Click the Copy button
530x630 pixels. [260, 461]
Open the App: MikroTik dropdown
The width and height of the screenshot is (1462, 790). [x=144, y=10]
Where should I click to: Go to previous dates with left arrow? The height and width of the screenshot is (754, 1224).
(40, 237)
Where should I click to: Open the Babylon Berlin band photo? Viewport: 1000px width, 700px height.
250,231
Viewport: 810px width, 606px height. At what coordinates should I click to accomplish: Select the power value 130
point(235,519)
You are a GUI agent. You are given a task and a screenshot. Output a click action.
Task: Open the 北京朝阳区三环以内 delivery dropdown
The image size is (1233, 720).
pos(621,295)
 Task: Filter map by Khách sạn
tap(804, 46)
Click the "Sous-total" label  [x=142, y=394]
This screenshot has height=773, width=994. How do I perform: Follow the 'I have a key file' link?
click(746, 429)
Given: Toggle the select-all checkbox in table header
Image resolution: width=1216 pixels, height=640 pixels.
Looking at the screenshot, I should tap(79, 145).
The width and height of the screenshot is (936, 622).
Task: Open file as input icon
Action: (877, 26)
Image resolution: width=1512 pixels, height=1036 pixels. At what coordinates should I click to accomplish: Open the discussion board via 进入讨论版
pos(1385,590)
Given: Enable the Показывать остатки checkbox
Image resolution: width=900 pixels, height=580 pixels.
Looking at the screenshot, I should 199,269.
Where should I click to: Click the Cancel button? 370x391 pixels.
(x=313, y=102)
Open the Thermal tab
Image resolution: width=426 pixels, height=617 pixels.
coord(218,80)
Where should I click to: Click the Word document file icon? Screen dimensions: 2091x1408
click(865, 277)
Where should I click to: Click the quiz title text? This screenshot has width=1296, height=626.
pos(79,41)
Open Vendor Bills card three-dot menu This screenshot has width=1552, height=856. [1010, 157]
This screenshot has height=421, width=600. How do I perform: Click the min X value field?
--------------------------------------------------
For the word "checkbox", state how many lines of the entries contain it, with nothing else.

:: Exercise response ::
2